Li-Young Lee’s Compelling Tenderness

“…at once it struck me, what quality went to form a Man of Achievement especially in literature & which Shakespeare possessed so enormously–I mean Negative Capability, that is when man is capable of being in uncertainties, Mysteries, doubts without any irritable reaching after fact & reason”

What struck me most about both The City In Which I Love You and Rose was Lee’s tenderness. It is not softness per se or looking only on the gentler side of things–far from it, his poetry encompasses, contains and holds moments of profound suffering and injustice sharply in its lens. Yet there is a quality of seeking to understand the human side of everything this poetry looks upon. This is a compelling kind of tenderness–not the tidy, maudlin tenderness of Hallmark greeting cards, but a profound ability to look lovingly and longingly at the deeper themes of life, which are necessarily complex and unresolved.

I find satisfaction in Lee’s poetry through its sensitive details. He seems to let me in unflinchingly to his most intimate moments. Yet despite such vulnerability, he never steers the experience toward any overt manipulation of what I should feel or think–the dignity of that burden is left solely with me. By focusing on detail in a spare and careful way, and resisting any urge to tie things up too neatly, Lee’s poems ring with an incredible veracity, and leave me feeling as though I have experienced, briefly, another’s life.
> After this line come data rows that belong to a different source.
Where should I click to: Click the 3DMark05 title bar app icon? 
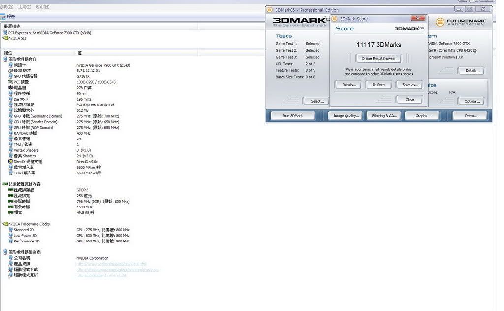point(269,10)
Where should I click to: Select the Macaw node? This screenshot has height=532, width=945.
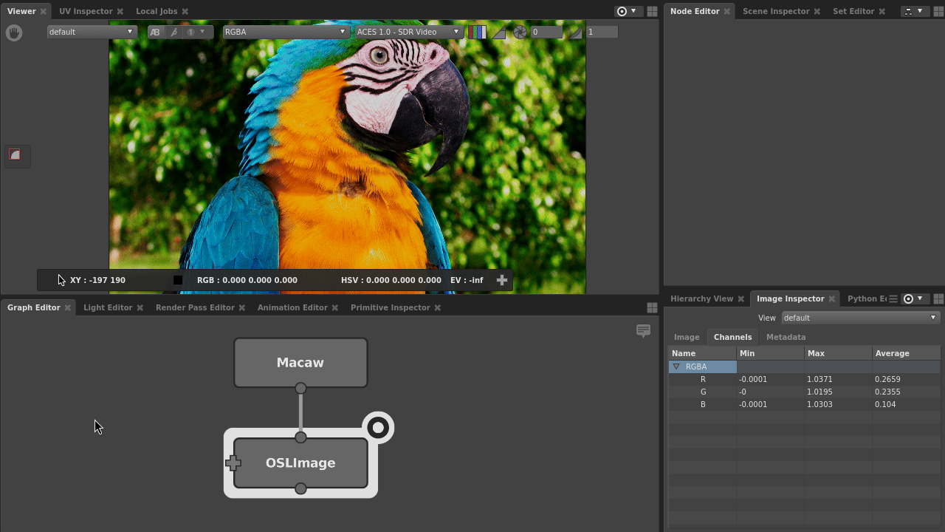click(x=300, y=363)
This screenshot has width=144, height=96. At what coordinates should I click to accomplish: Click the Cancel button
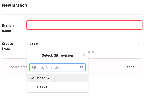[x=130, y=67]
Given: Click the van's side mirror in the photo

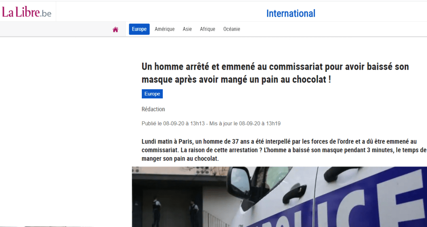Looking at the screenshot, I should (239, 182).
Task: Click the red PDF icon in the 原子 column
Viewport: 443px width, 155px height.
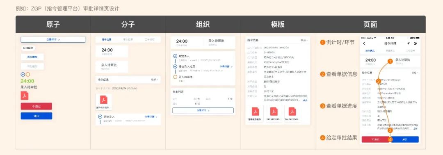Action: 25,96
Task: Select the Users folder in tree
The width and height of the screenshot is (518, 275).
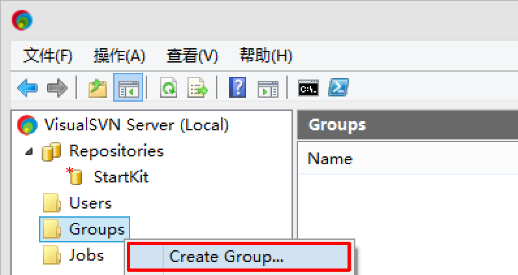Action: 90,203
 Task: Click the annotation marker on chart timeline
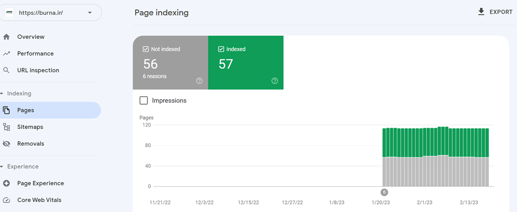[x=384, y=192]
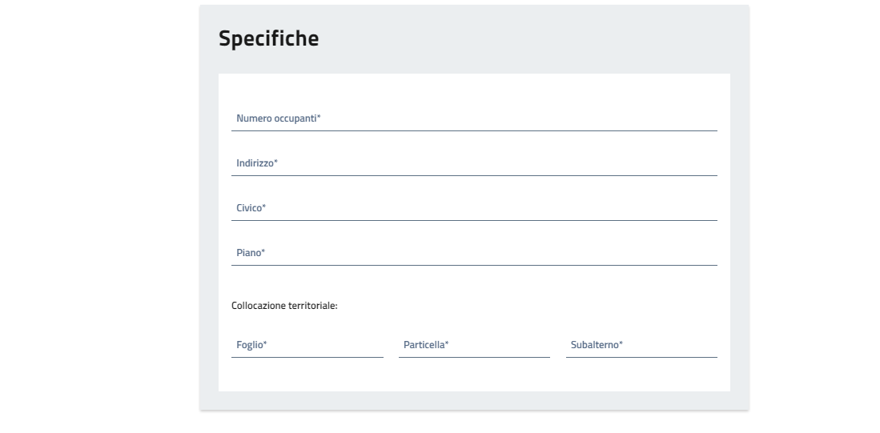The width and height of the screenshot is (880, 433).
Task: Click the Civico* label text
Action: coord(251,209)
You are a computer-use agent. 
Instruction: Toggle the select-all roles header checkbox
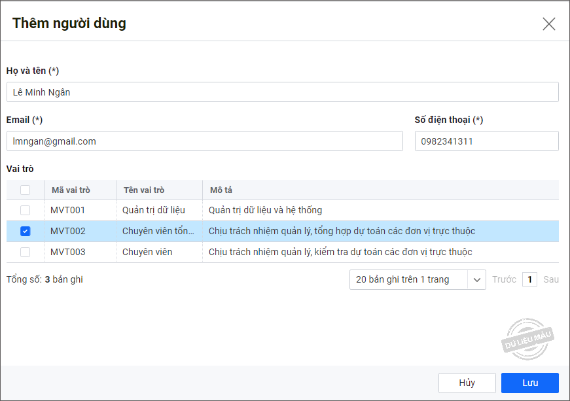tap(25, 190)
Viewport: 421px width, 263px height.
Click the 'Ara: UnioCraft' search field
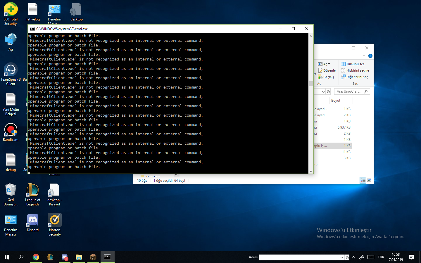pyautogui.click(x=349, y=91)
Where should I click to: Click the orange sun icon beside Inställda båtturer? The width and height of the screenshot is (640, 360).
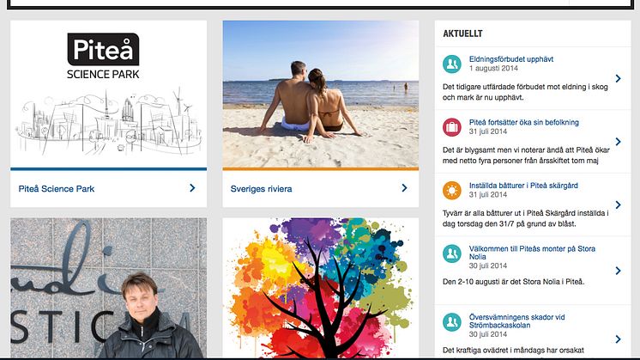click(452, 191)
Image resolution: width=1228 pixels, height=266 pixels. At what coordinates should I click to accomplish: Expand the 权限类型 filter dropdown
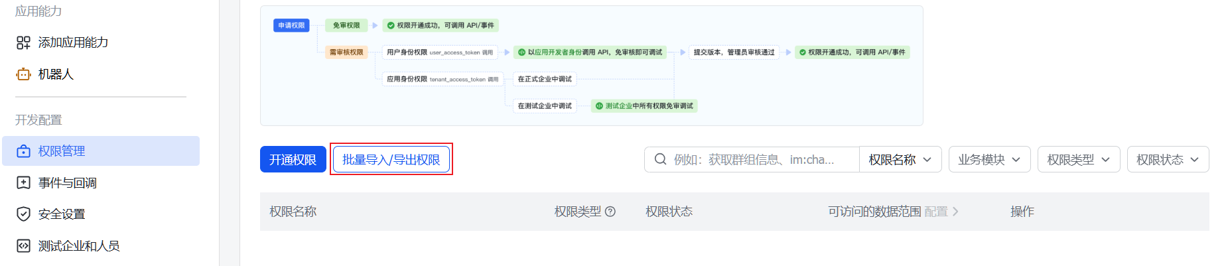tap(1078, 159)
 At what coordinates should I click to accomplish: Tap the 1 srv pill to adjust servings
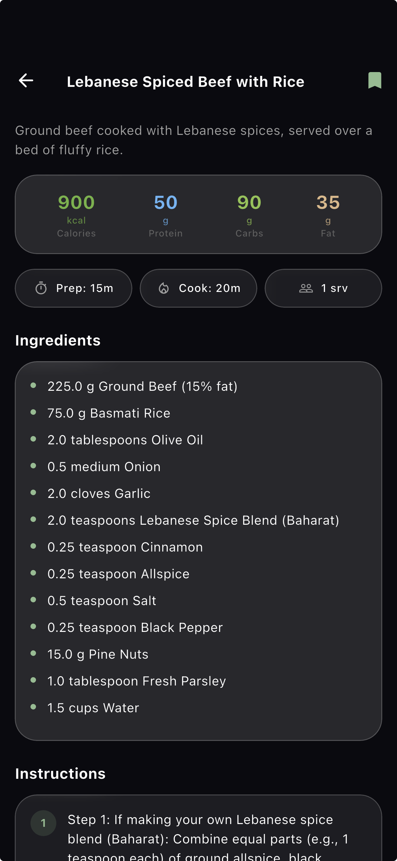[x=323, y=288]
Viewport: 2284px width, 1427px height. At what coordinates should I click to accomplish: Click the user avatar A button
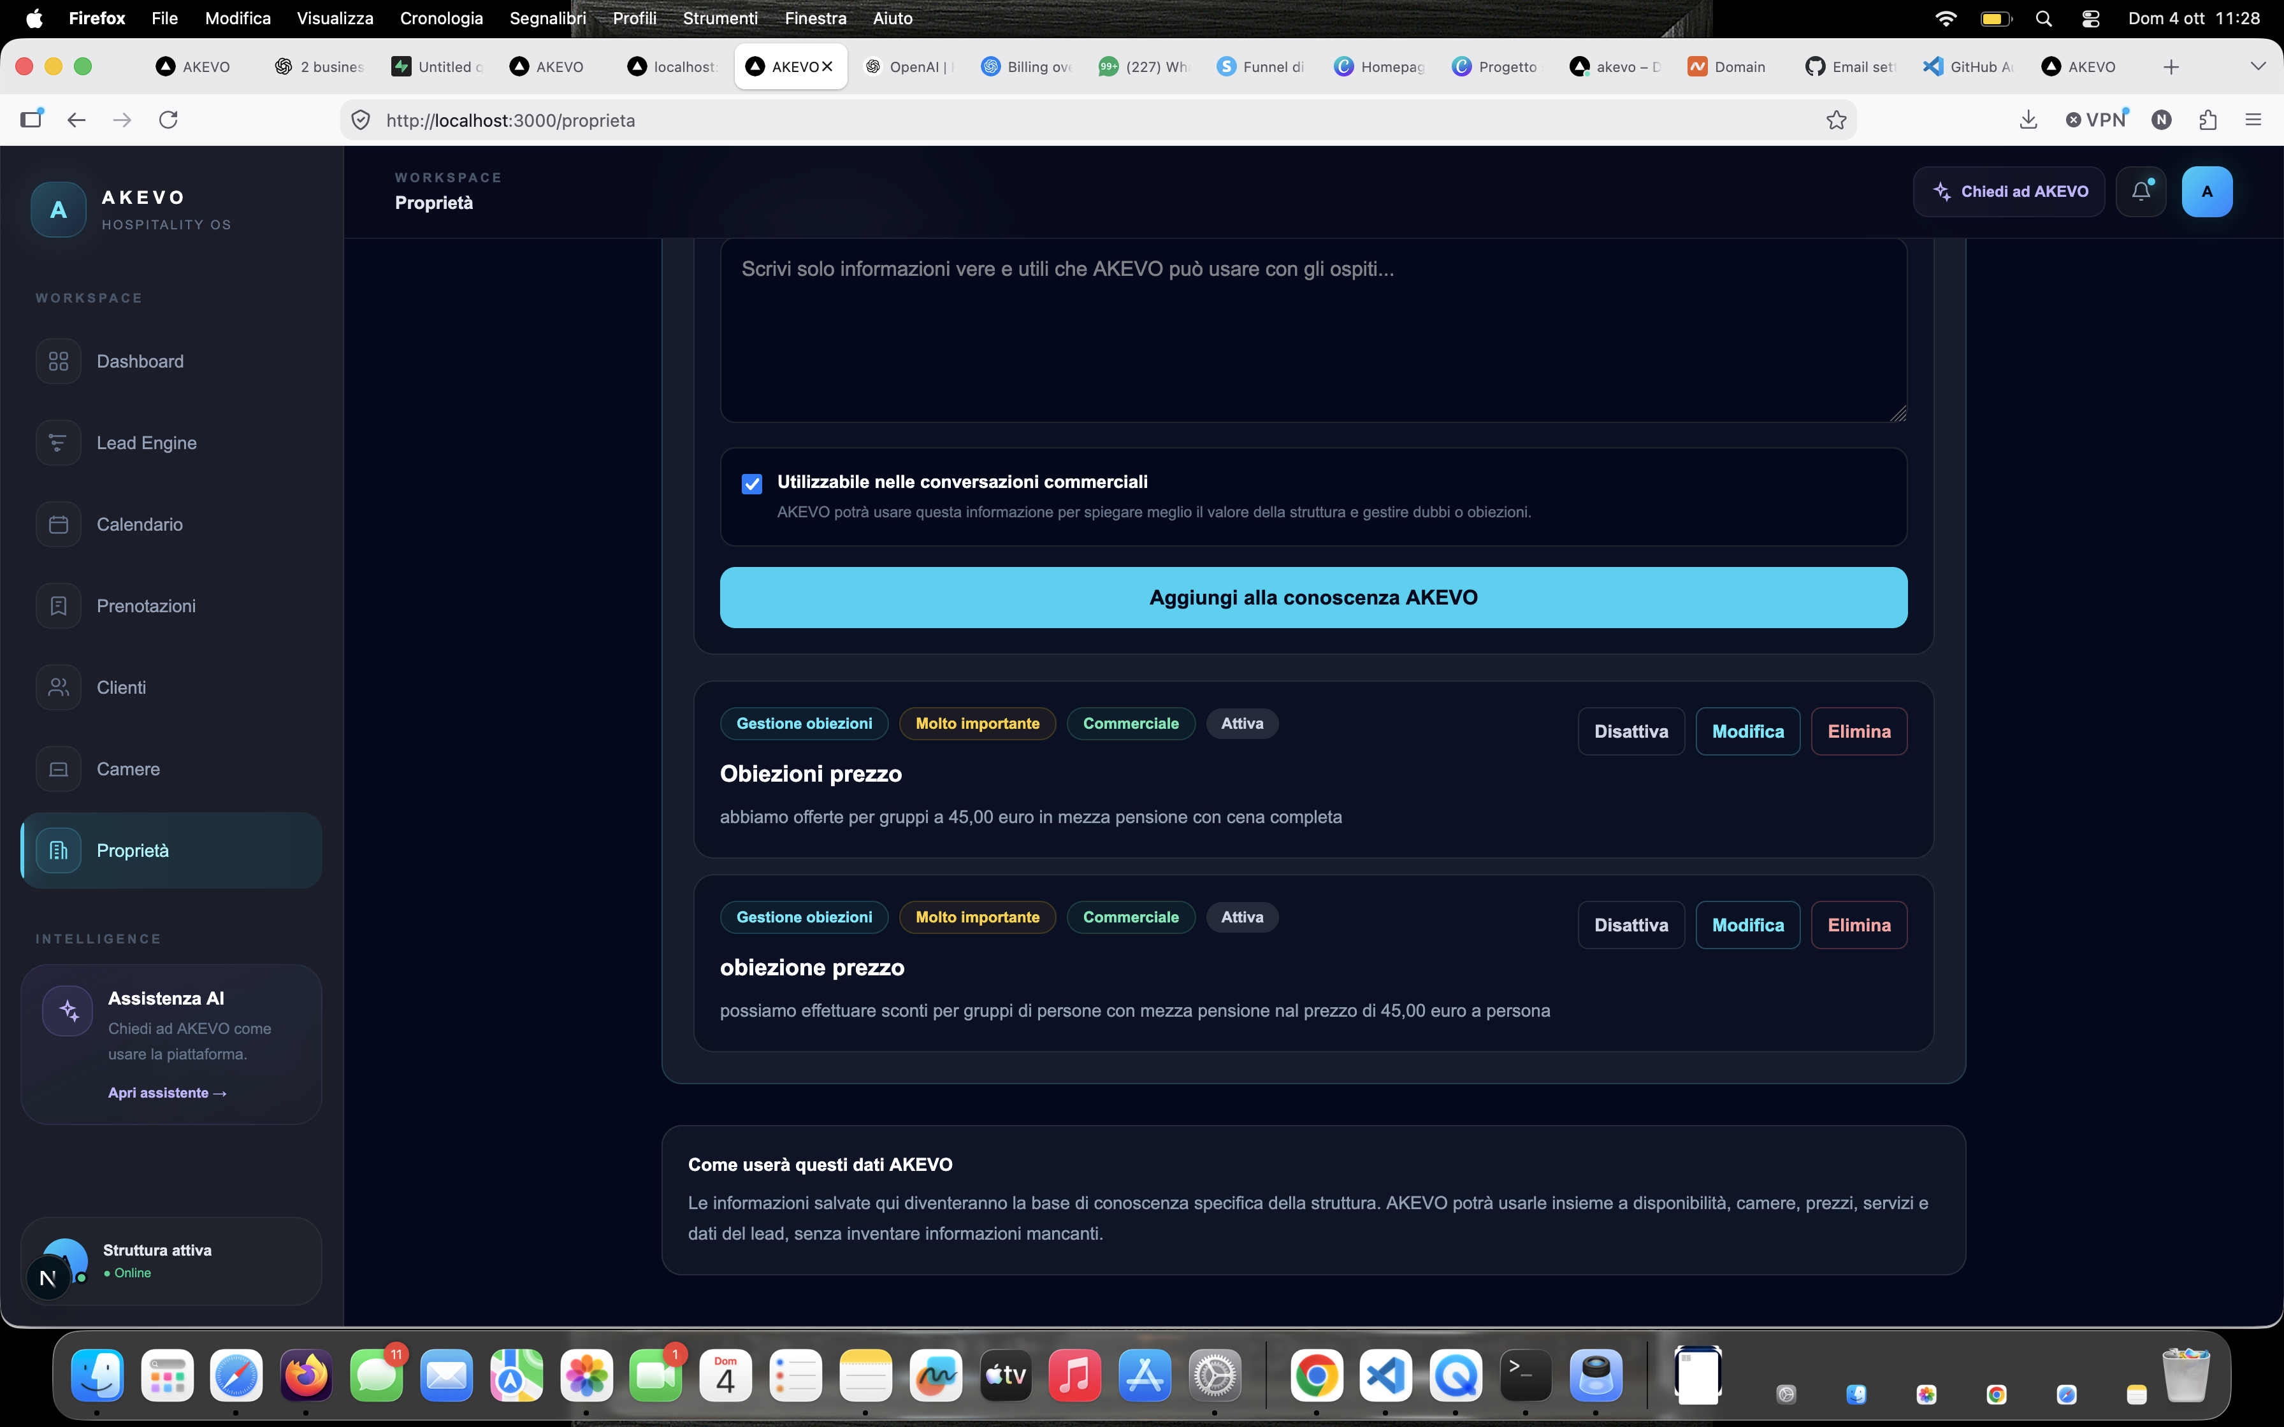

For example, this is part of the final section of “My Sleeping Loved Ones” from Rose:

More than the cheekbones I inherited from my mother,
more than my left hand, the spear,
or my right hand, the hammer, more
than humility, like my father’s heavy hand
on the back of my neck,
it is my love
for the sleeping ones
which recommends me.


Here multiple complex layers of experience are compressed and held together by this unifying maternal instinct of tenderness toward sleeping loved ones. Lee describes the hammer and spear of his hands, a motif of Tae Kwon Do and a nod to the warlike elements of his ancestry. Then the hand motif shifts to this incredible moment of describing humility as his father’s heavy hand on the back of his neck–a perfect symbol of a kind of enforced humility from a father who we know, from other poems, suffered so greatly as to overshadow Lee’s experience oppressively. So mother, father, culture–and loved ones present and past–collide in a few short lines of plainspoken verse.

Such deceptively simple lines rarely come from calculation. Instead, Lee’s work has a feeling of deep contemplation, and whether these poems were written in one sitting or many, it seems clear he has been meditating upon these themes as specifically related to his experience for quite some time. This is the kind of poetry you just can’t fake. I am sure there are flaws aplenty, and that my eyes simply do not see them–because they are clouded with respect for the unbridled sincerity, capacious negative capability and compelling, forceful tenderness of these poems.